Pointing to a survey of 1,000 Australian consumers Go People conducted, Wang said while almost 60 percent of respondents see Amazon as a threat to small businesses, 47 percent still plan to shop through the platform.
Furthermore, Wang said the survey found 41 percent of respondents believe delivery speed is the most important factor in deciding where to shop, compared to the 33 percent who said they want the ability to touch and feel the product.
“Retailers are realising they need to deliver the best possible purchasing experience for their customers to stay relevant,” Wang said.
According to NAB’s Online Retail Sales Index, Australian consumers spent around $24 billion online over the 12 months to November 2017 – the equivalent of 7.7 percent of spending at traditional bricks and mortar retailers.
There are a wealth of players in the local delivery space looking to capitalise; from Sherpa to Sendle, Shippit to Passel, Zoom2u and Australia Post itself, Go People’s competitors are formidable.

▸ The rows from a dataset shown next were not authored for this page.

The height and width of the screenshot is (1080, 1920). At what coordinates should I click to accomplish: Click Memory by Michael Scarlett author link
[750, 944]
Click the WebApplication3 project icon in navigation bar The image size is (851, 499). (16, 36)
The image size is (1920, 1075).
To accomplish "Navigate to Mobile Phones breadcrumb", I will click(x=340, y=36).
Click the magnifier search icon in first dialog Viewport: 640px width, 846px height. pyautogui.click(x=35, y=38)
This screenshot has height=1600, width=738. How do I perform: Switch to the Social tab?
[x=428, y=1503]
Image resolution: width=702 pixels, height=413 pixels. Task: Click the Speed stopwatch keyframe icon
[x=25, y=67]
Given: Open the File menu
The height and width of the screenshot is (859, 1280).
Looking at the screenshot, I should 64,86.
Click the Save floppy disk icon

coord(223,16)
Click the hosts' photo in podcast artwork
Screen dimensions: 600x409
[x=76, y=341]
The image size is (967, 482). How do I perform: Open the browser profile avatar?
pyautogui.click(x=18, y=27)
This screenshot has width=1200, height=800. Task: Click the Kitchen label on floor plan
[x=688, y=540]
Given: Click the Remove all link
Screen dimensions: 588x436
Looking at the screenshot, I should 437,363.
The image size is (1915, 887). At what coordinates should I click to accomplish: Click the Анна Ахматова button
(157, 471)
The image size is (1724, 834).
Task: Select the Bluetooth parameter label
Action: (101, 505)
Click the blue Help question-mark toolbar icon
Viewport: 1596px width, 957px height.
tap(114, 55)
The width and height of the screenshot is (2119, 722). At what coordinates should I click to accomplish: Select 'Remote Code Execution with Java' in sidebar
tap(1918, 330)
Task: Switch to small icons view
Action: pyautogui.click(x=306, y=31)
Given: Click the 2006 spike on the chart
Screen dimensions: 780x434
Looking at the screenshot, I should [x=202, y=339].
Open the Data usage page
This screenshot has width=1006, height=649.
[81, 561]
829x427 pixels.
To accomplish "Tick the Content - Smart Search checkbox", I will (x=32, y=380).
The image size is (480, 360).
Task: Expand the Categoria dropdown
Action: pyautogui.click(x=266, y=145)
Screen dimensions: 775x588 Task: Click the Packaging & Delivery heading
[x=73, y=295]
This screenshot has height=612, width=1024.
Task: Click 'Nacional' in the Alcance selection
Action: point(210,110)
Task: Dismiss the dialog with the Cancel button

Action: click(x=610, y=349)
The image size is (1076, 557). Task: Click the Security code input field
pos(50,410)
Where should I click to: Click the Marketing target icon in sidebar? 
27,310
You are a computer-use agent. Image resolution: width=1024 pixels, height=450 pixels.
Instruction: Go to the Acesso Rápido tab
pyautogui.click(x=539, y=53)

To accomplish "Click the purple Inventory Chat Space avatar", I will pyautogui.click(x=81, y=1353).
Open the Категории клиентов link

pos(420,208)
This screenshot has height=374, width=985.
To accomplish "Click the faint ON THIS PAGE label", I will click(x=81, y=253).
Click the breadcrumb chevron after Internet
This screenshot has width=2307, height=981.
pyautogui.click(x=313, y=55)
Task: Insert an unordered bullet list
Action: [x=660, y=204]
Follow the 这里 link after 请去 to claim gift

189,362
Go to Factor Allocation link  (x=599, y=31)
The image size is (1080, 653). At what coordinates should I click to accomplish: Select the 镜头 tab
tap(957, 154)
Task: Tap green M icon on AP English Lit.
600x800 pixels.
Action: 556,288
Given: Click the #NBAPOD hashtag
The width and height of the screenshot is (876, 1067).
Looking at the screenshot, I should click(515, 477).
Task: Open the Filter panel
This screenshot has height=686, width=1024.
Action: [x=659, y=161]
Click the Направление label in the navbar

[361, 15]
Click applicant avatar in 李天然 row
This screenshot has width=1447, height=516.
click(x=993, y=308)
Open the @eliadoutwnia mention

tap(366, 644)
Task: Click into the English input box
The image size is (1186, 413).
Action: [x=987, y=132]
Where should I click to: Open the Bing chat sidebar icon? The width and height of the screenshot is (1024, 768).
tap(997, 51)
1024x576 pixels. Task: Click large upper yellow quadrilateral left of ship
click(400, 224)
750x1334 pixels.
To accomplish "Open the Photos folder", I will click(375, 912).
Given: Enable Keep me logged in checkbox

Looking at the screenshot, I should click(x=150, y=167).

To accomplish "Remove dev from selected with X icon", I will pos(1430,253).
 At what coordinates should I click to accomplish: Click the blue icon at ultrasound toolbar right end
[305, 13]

However, the range of retailers utilising new delivery services is also widening.
Among them is Coles, which in mid-December announced a partnership with task marketplace Airtasker to trial a delivery service across more than 60 Sydney stores.
Running as a 12 month trial, the service will allow shoppers to post their grocery list online and specify their desired delivery time, with an Airtasker then doing the shop and delivering the items. Shoppers and Airtaskers will also be able to chat one on one, allowing for shopping lists to be changed on the go.
Image: Wayne Wang. Source: Supplied.